In this study, tadpoles were infected with E. coli and exposed to drugs that either depolarized (positively charge) or hyperpolarized (negatively charge) their cells. After exposure to depolarizing substances, the number of embryos that survived infection increased by 32% on average. Mortality in untreated control embryos was 50—70%.

“[This] gives us an amazing new toolkit to augment the immune system’s ability to resist infections”

To further investigate the relationship between the innate immune system and regeneration, the team also studied a cohort of tadpoles that had had their tail bud amputated following survival of infection. Removing the tail was found to increase the tadpole’s ability to survive an E. coli infection, inducing defense mechanisms such as the recruitment of macrophages which appeared to increase efficiency in eliminating the bacteria.

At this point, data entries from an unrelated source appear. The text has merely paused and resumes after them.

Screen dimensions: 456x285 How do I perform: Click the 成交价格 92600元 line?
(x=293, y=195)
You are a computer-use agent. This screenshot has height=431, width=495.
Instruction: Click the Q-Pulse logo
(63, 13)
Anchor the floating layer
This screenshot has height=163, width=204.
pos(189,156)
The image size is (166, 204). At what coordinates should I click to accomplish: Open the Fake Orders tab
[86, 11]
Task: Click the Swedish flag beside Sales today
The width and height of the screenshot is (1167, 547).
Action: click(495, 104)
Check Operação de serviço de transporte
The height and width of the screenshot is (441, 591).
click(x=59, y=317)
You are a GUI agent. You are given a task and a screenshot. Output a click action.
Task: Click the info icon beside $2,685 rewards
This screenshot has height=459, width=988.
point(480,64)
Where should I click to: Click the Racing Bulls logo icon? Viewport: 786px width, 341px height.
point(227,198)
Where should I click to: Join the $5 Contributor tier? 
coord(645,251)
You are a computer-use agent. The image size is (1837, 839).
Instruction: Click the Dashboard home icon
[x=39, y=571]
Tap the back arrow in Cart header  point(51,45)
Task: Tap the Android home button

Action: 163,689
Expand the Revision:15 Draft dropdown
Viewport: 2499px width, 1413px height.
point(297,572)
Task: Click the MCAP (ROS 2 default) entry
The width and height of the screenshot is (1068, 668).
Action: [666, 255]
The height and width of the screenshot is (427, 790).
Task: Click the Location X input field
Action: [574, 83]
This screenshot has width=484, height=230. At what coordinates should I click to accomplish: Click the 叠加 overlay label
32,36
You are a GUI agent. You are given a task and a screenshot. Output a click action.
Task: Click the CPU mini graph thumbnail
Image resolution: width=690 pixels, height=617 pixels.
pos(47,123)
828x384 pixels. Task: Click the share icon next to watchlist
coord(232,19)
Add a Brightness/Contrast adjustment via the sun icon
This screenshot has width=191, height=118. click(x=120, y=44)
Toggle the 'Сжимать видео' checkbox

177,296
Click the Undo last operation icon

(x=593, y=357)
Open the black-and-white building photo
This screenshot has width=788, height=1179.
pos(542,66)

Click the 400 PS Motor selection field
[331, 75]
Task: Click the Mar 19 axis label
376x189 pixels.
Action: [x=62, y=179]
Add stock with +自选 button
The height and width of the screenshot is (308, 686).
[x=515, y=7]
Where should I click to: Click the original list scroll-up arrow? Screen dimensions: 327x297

“Components of the innate immune system such as macrophages were known to be essential to the process of regeneration, but the new study examines the opposite and equally important side of that relationship — how regeneration impacts the immune system,” said Jean-Francois Pare, first author on the paper and a research associate in the Levin laboratory. “The interplay between response to physical injuries and infection has the potential to reveal new ways of treating both infections and severe physical injuries.”